▶ **TEXTO EXTRACTADO**
************
La otra estación, la de Budapest (Keleti) con sus “amigos” (cambiare soldi?). ¡Kelenfold y el tren inexistente! Hotel Arpad, Tatabanya. Discoteca de pueblo.
Pero el anotado me cansa pronto, quizá tanto como la reflexión organizada. ¡Lástima de maravillosas libretas!

30-8-89
Es como deshacer un nudo de mil revueltas: observo, me observo: todo envejece. Cada vez más acostumbrado a reconocerme tics y muecas, a dar por ilusorios proyectos, ocupaciones. Con la vieja idea urgente de ir dejando rastros, siempre fragmentarios: reflexión alambicada casi siempre que no se deja acotar en ningún modo de orden. Y estamos con lo de siempre: ¿escribir novelas, o cuentos?
(o lo que sea que uno pueda escribir, y cerrar el círculo de arquitecturas impasibles…)
Al borde de la paradoja, con el cuento-novela real que es ir viviendo, y todas las sutilezas que uno importa de libros o películas, o músicas, o lo que sea. Enfrentada la ansiedad por una “vida ordenada” y el paranoide “espíritu aventurero”. Siempre “crónicas de malestar”, comillas eufemísticas, entresijos.
El relato tendría la densidad de lo que se supone que uno tiene que decir, la consistencia con la que se supone que uno vive. El puente cortazariano hacia el otro, con cable frágil y tablas sueltas. El otro es el enemigo que se resiste a ser puenteado y se barniza de tierras móviles y apoyos variables, sobre la versatilidad de su palabra. Contemos con la fuga hacia delante del alcohol o del sexo más o menos ocasional y siempre en mente. Monstruito fálico y avergonzado. ¿A qué si no tanta frontera imaginaria? Las aduanas se multiplican. Somos la nación-individuo, que asegura contar con vida propia, aspiraciones propias, futuro propio. Sigamos multiplicando la misma teoría, dicha de todos los modos imaginables. Vamos a llamarla psicoanálisis o tratado ético. Vamos a llamarla novela, o arte, o corte y confección. Llamémosla como nos dé la gana, y que la gana sea nuestra, particular, intransferible. Las botellas de los náufragos chocan en altamar, y apenas sonido de vidrio golpeado. Quizás haya un ritmo en ello, no importa si imaginario. Queremos creer que hay un ritmo en ello. Nos convencemos. Dejamos de dudar. Pero hay disonancias. ¿Cuánto tiempo tardaremos, después de cada disonancia, en recuperar la fe en el ritmo?
************
▶ **BLOQUE DE DATOS**
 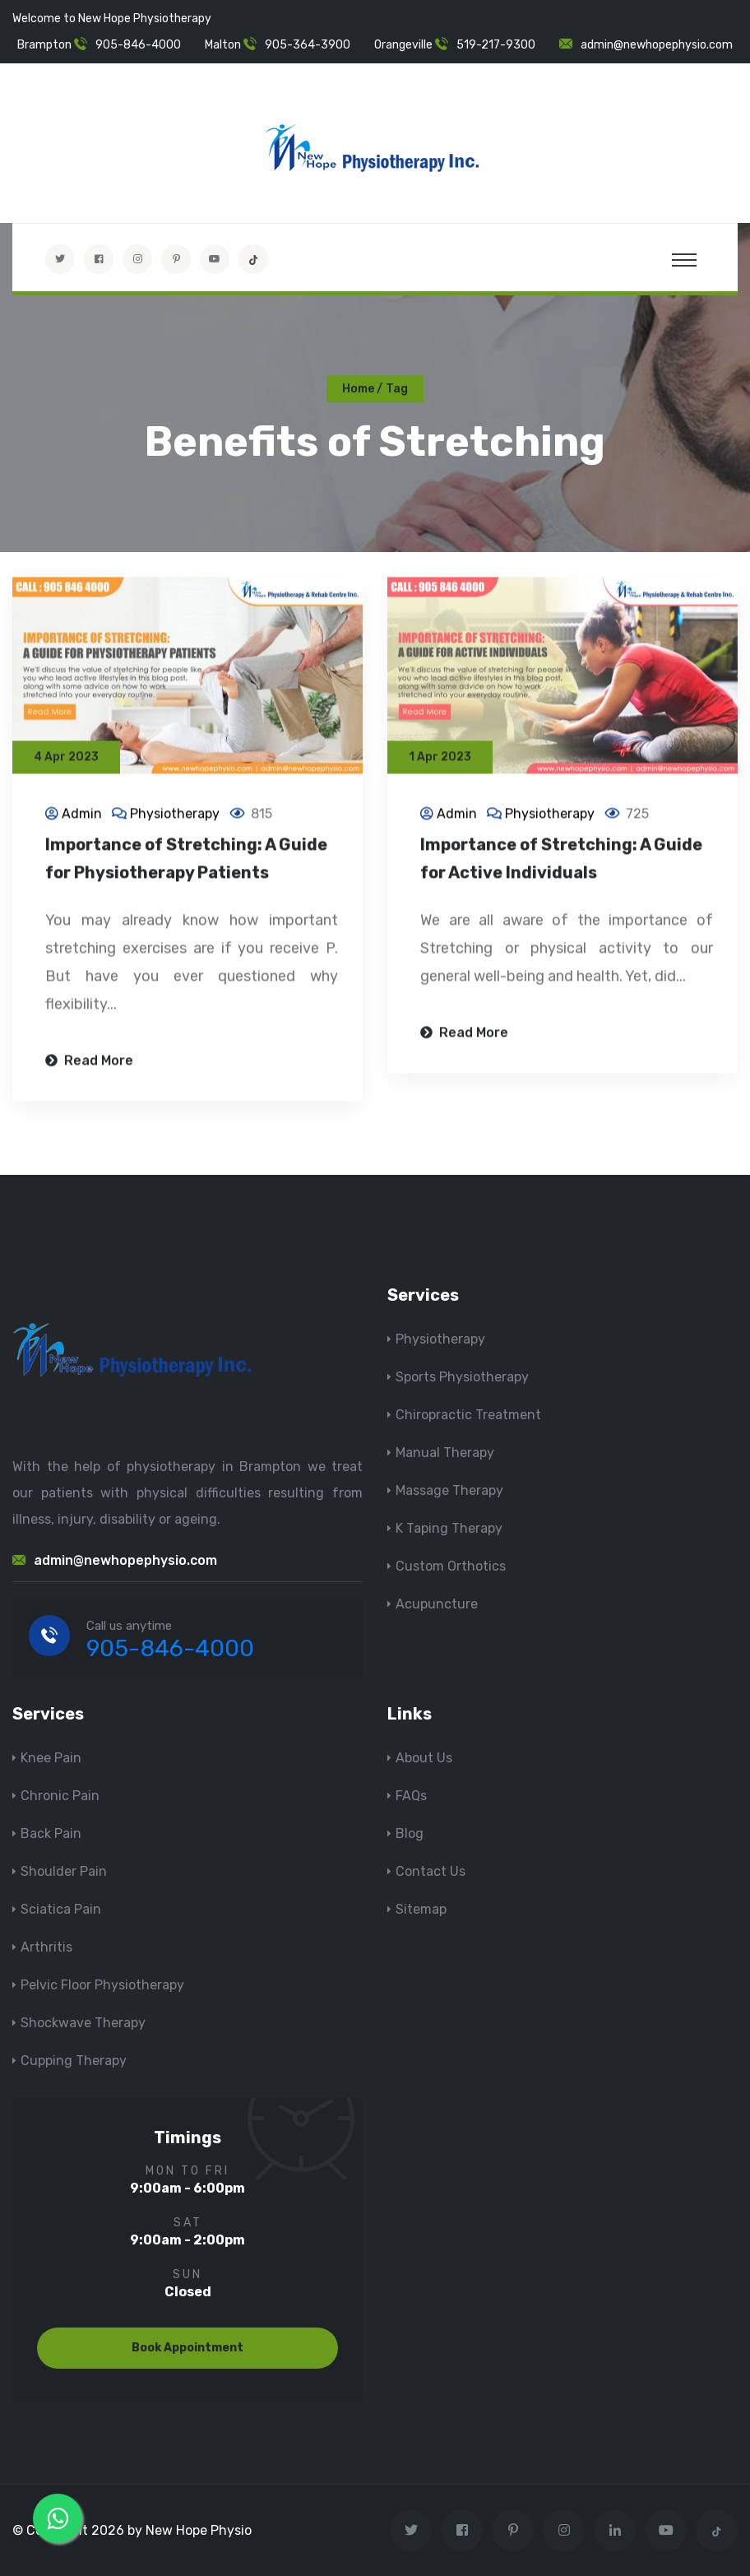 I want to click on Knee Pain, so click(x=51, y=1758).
************
▶ **LA SOLICITUD**
Responde, por favor, estas preguntas sobre el texto extractado:
1. ¿Qué fecha encabeza la entrada?
2. ¿Qué hotel se nombra y junto a qué localidad?
3. ¿Qué disyuntiva se presenta como «lo de siempre»?

▶ **SOLUCIÓN ESCRITA**
1. 30-8-89.
2. El Hotel Arpad, en Tatabanya.
3. ¿Escribir novelas, o cuentos?